Retrograde Cycle
Note to Readers, and Letter to a Chief Justice.
Just a note to apologize to my subscribers and readers for the long cæsura, and promise some new work soon. I’ve been laid low for the last two weeks by the surprisingly tenacious rhinovirus that’s apparently been circulating in the Northeast. I also seem to be in one of those cycles of ill fortune when your ruling planet is in retrograde or some malicious imp has decided to fuck with you in particular, in picayune but needling ways: in the last few days, my French press unaccountably burst, a first edition I’d bought as a retirement gift for a friend was stolen from my mailbox, and somehow I only just learned, a few years belatedly, that Meat Loaf is dead, and have entered a period of mourning involving repeat listenings to “Bat Out of Hell.” I am still writing, but it seems to take eighteen times longer than usual; thinking feels like trying to run underwater. I’m still at work on the long-promised piece about UFOs, which I’m hastening to finish because, as has been the case for the last fifty years, some major government disclosures on the subject are allegedly imminent.

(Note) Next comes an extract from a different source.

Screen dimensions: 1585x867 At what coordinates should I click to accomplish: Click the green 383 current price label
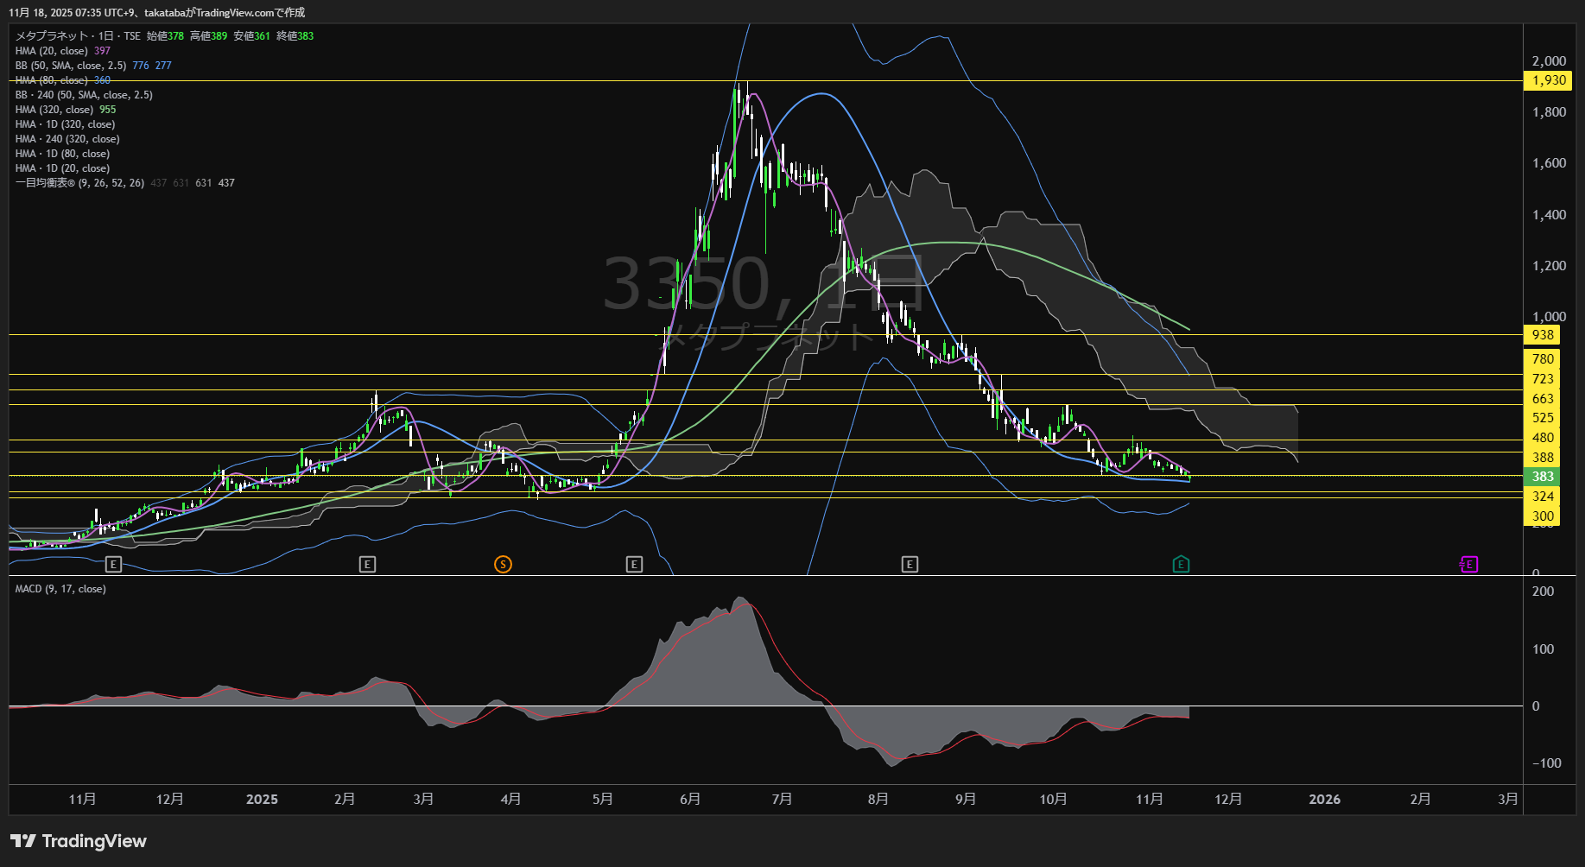click(x=1543, y=477)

In the meantime, I offer this token scrap of prose as a placeholder. Writing to your elected representatives post-Citizens United is about as effective as spray-painting slogans on underpasses, but since writing is one of my meager talents I still sporadically feel impelled, by one outrage or another, to send a letter to some politician or public official. These are generally messages of futile exhortation to my Democratic senators or futile abuse to my election-denier congressman, but this latest was to the Chief Justice of the Supreme Court. I chose Roberts to write to because he at least used to present himself as a reasonable moderate, and, alone among the conservative justices—the rest of whom are ideological crackpots, religious dingbats, or unabashedly bought and paid for—seems like he might be capable of some vestigial form of shame.

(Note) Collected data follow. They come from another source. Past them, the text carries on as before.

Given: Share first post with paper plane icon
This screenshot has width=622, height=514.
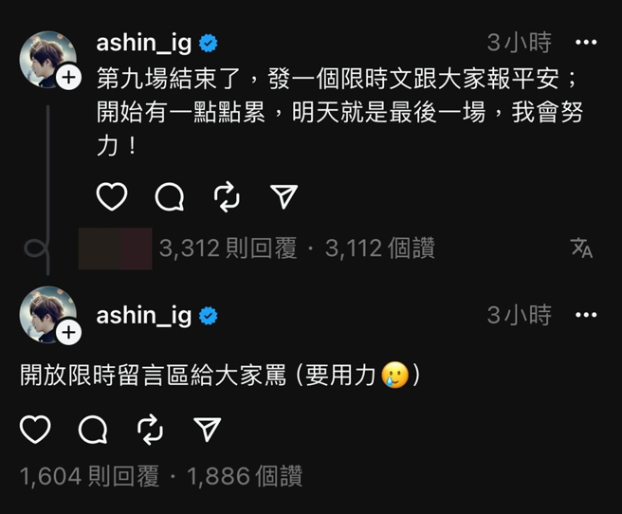Looking at the screenshot, I should [284, 196].
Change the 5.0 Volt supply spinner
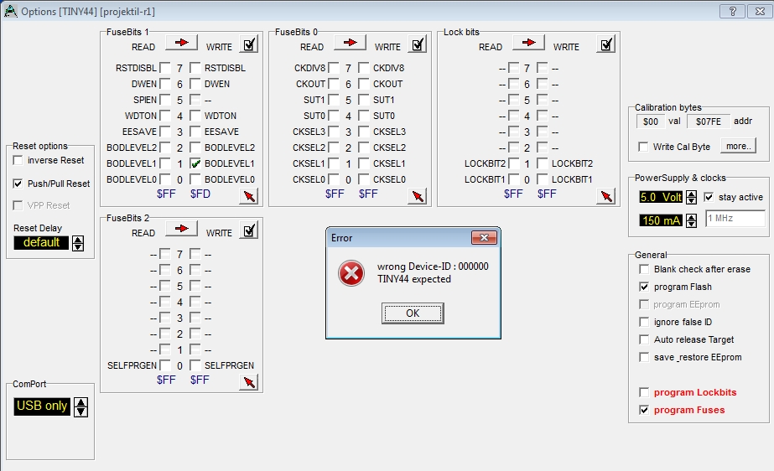 click(691, 198)
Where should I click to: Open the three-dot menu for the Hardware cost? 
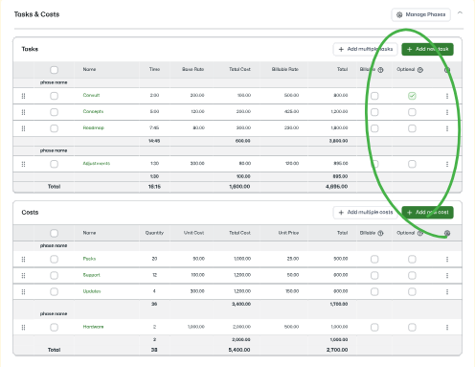447,328
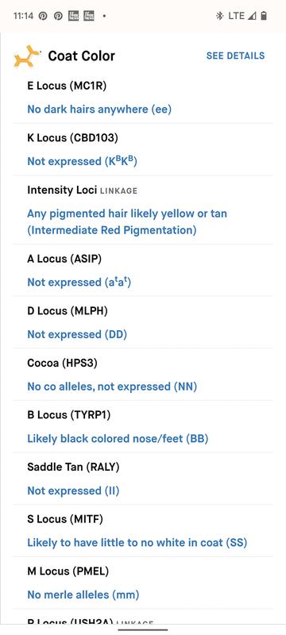Select 'No merle alleles (mm)' result
The width and height of the screenshot is (286, 635).
83,595
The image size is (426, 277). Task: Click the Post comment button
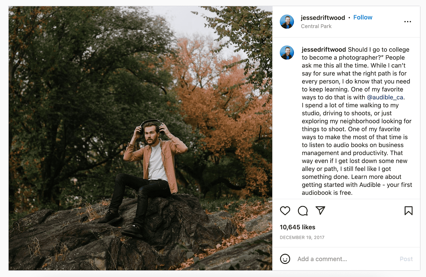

More soon, and here’s hoping we’ll all emerge from this grim retrograde cycle sooner rather than later.
30 April 2026
John Roberts:
I used to live in Baltimore, where for a long time a statue of Justice Roger Taney sat in a public park in midtown. My friend Steve always used to pause, whenever we were on a night out, to climb the pedestal of this statue to spit on Taney’s face. It was always satisfying to watch spittle drip down the nose and lips of the author of the Dred Scott decision. That statue is gone now, toppled and hauled off, along with an equestrian monument in another Baltimore park celebrating the heroes of the Confederacy, during that brief interval of reason and decency when people felt that perhaps we ought not still publicly honor the champions of human slavery.

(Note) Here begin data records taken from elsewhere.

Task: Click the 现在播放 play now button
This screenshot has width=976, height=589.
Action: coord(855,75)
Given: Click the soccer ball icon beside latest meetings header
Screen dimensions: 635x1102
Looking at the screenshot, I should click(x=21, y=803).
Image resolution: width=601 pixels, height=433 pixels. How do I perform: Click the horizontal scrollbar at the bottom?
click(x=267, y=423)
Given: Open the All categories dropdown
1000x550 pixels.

You’ve presided over the greatest repeal of individual rights in America since we razed the rotten slave nation of the South to shambles and ash. My partner lives in Arkansas, where—thanks to you—she’s now deprived of the basic human right to control her own body. Donald Trump now runs the executive branch as a moneymaking scam and its agencies as his own personal mafia, and has threatened to sic the military on America’s allies and its own citizens, but—again, thanks to you—the President is now above the law, assured of immunity to any consequences of his crimes against the constitution or humanity, even if he attacks Denmark or massacres Minnesotans. And, most recently, you’ve successfully dismantled one of the greatest pieces of legislation of the twentieth century, which righted the racial injustices and oppression that had festered in this country since the Civil War.
I doubt you’ll ever get a statue; you’ve probably irreparably tainted your reputation, and made your name and the court that bears it synonymous with racism, servility to tyranny, and contempt for the citizenry. (I suppose they might erect one, just to give the finger to civilized people, in one of the slave states, where I’m sure many applaud your turning the Supreme Court into a rubber stamp for their cult leader and putting the coloreds and women back in their place.) But even if you do, it’ll likely be discreetly taken down and put into storage the next time we have another era of enlightenment in America, which I hope will come sooner rather than later. I’m just writing you to let you know that I look forward, in whatever brief interval that statue is allowed to stand, to clambering up it to spit on your brazen face.
Tim Kreider



Thank you for that fine letter. Expresses my frustrations exactly. I hope you are on the mend physically and in every other way.
Thanks for collecting my feelings and writing them so eloquently. I will be standing behind you, waiting to spit on these MF who are stealing our rights and ruining our country.